On the table are two styles:
multiple “assistant” / “user” exchanges
A single “user” message that covers everything.
(1) for example would be:
- user: CONTEXT: search results for cars are: …
- user: “sam: how are you today”
- assistant: “I am fine”
- user: "cam: search for cars please
- assistant: “there are 17 cars here”
- user: “who am I?”
(2) for example would be a single user message:
CONTEXT: search results for cars are: …
Conversation history is:
sam: how are you today
AI: I am fine
cam: search for cars please
AI: here are 17 cars here
sam: who am I?
2 feels a bit like cheating since we are using devinci techniques for prompting in chat. However I find chat (1) is a bit limiting given:
name only works in GPT-4 it appears
- More tokens are used in (1) given both “user” and “assistant” are counted afaik
- Context is too “loose” in (1) given it feels like we mentioned it way before, and gluing context in the middle just destroys conversation flow, from experiments.
- Langchain appears to use (2) so there is precedent here
- Claude only does (2) anyway, so it reduces amount of code one needs to carry when integrating with multiple llms.
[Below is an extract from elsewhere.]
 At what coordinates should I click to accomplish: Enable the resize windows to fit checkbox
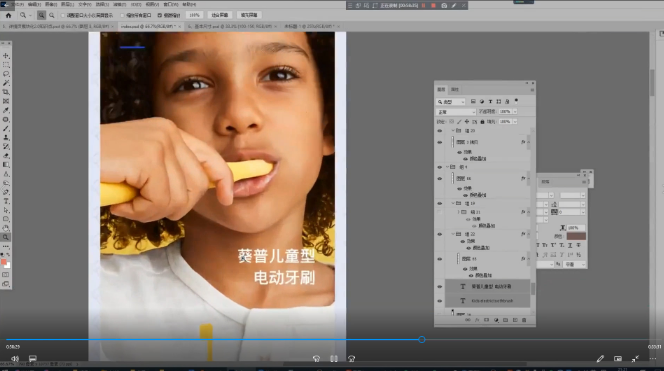(x=63, y=15)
It depends on the use case I believe.
I use multiple exchanges as a way to “fine tune” the bot, for example to control the tone of the response. If you’re giving context, which may include a conversation history, the second technique may work better.
You can also use multiple exchanges to guide it away from certain answers e.g. “user: no, that doesn’t work because X. give an answer with Y.”
I am seeing the replies (at least for GPT 3.5) are far more detailed when stuff is multi turned. (user / assistant / user / assistant VS a single user message)
I wonder if prompt engineering can circumvent this.
user: message 1
assistant: message 2
user: message 3
assistant: message 4
Can work if we need to work around this limitation.
Was going to make a new post but saw that there is already a discussion behind this.
What is the conclusion? It almost sounds like if all you intend to is give knowledge/context that doing it in a single user prompt will suffice?
I guess a few months later…
I get away these days with a single message and no examples (all examples live in system prompt), the later versions of GPT 3.5 and 4 are a bit more forgiving than the early days.
Is your context in the system message too? I’m putting them in the user messages.
We keep context in user/assistant chains.
Our implementation allows us to switch between functions calls and a big system message with a “simulated” langchain like tool system.